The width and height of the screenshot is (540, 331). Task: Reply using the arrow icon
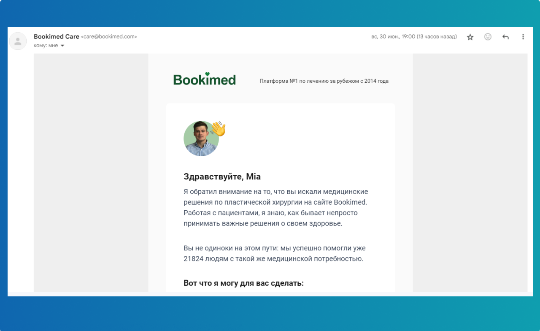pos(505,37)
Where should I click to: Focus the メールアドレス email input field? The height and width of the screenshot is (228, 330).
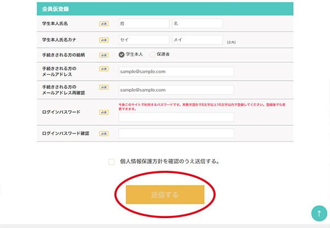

══════════

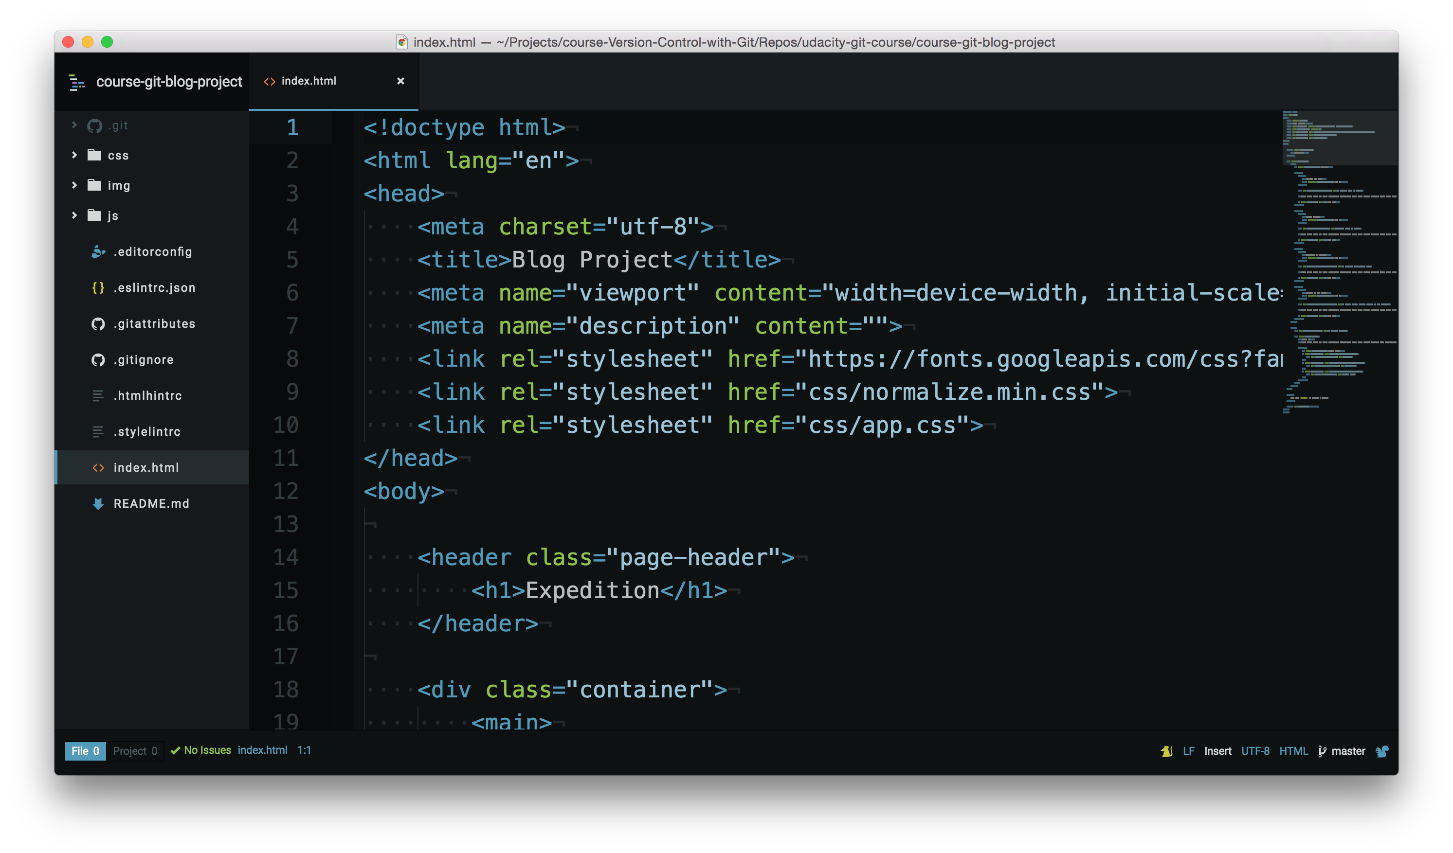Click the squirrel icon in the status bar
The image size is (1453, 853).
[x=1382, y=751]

══════════

> **Task to complete**
Copy the material starting with the line that contains "Click the squirrel icon in the status bar" and going on through the line that contains "[x=1382, y=751]", with both of those lines included. Leave the pictures out of your copy.

> **Output for this task**
Click the squirrel icon in the status bar
The image size is (1453, 853).
[x=1382, y=751]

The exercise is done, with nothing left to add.